The first band finished. No Jagger. The second band finished. Again, no Jagger. The Clash took the stage, and the crowd pushed forward. In front of me was a wall of people; behind me, guests of the opening acts trying to sneak backstage. Added to this was the constant flow of people in the audience who thought saying something cute, offering me drugs or a blow job, would get them backstage.
About half an hour into the set, some putz dressed like McGruff the Crime Dog in a fedora and beige jacket with the collar turned up marches right up to the rope and tries to push past me. I put my hand on his chest, gently backing him up, and politely said that the public was not allowed in the area.
He ducked his head and tried to push past again.
I backed him up again, less gently, and said, finger in his chest, “I am not kidding, pal. This area is off-limits!”
To my utter disbelief, the asshole goes for it for a third time. This time, I slid my hand up his chest, wrapped my fingers around his neck and lifted him up off the ground. I wasn’t actually choking him, but rather using my hand against his jaw for leverage and then lifting straight up, like gripping a bottle just under the cap ridge.
There I was, holding this guy off the ground by his neck, hoping to make a point to any other jerk who thought the rules did not apply to them, when he pulled up his hat to show his face, and croaked, “Please! You don’t understand!” I felt a little wave of nausea pass through me as it registered in my exhausted, drug-addled mind that I was holding Mick Jagger off the ground … by his neck. I immediately set him down, and did all of the appropriate apologizing and groveling.
He was extremely gracious about it, saying, “No, no, don’t worry about it, I know you were just doing your job …” and then he added the word “well” as he rubbed his neck.

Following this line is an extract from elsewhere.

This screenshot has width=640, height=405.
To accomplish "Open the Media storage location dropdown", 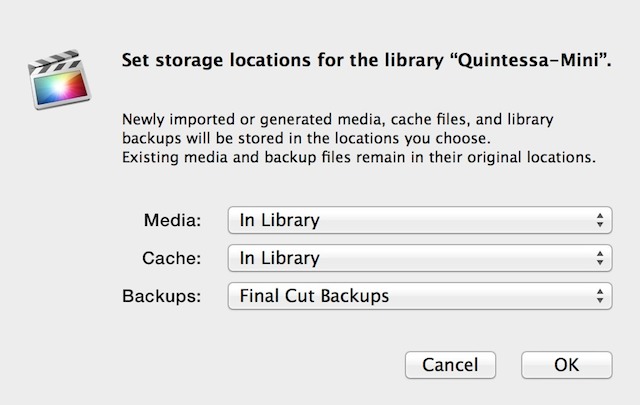I will (420, 220).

I turned to the nearest asshole and told him not to let ANYONE past the rope or it was his ass when I got back, and then I escorted Jagger to the booth. I apologized one last time, and again he said, “No problem,” as he headed up the stairs. I never heard anything about it from anyone. Apparently Jagger did not tell them he had been manhandled, and I still had a job. The Stones, however, did not book a gig at Bonds.